A framework that addresses the agency, structures and relations that shape women’s lives is key. By building agency (confidence, self-esteem, knowledge, skills, and capabilities), changing relations (the power relations through which people live their lives through intimate relations, social networks, group membership, activism, and market negotiations), and transforming structures (discriminatory social and gender norms, customs, values and exclusionary practices, laws, policies, procedures, and services), progress towards gender equality can be made. Our theory of change requires a move beyond the treatment of gender as an issue between women and men, and instead to address gender as relational, and, therefore, dynamic and something that can be transformed.
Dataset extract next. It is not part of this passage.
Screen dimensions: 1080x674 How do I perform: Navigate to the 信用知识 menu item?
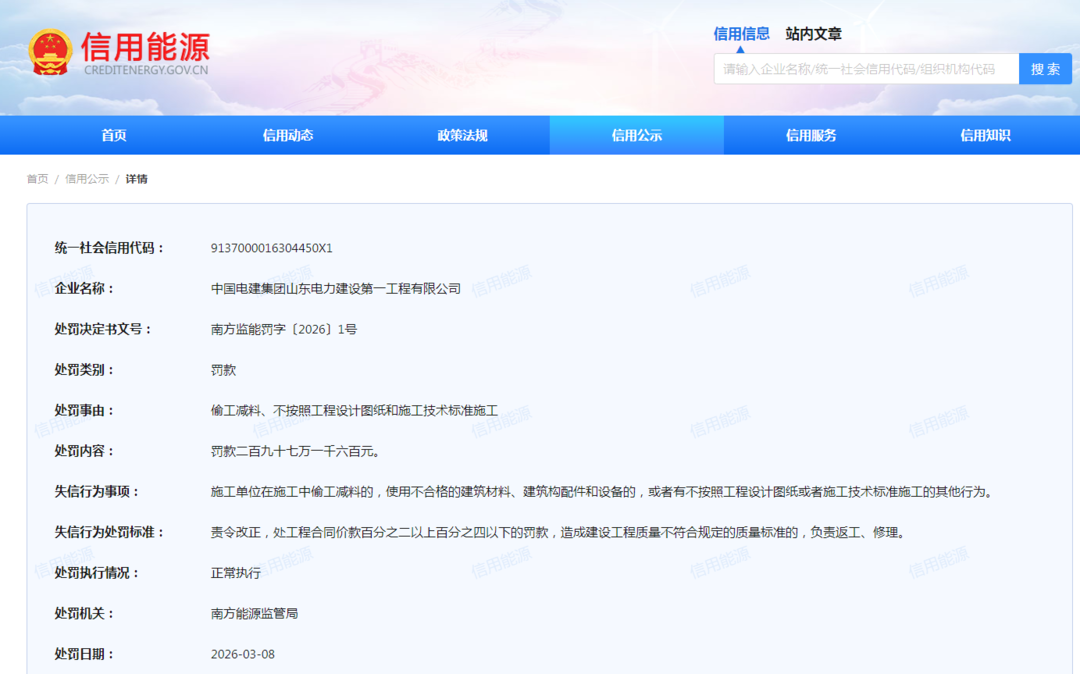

Gender relations and the structures that underpin them can adjust in response to changes in, inter alia, social norms, policy contexts, labour market signals, inter- and intra-household dynamics, and household- and community-level needs. Critically, while this cluster of solutions addresses and proposes multiple dimensions and approaches, it is underpinned by the right to food – which protects the right of all human beings to live in dignity, free from hunger, food insecurity and malnutrition. Evidence shows that when women are empowered through education, economic opportunities, access to justice and political participation, they are better able to claim this right to food.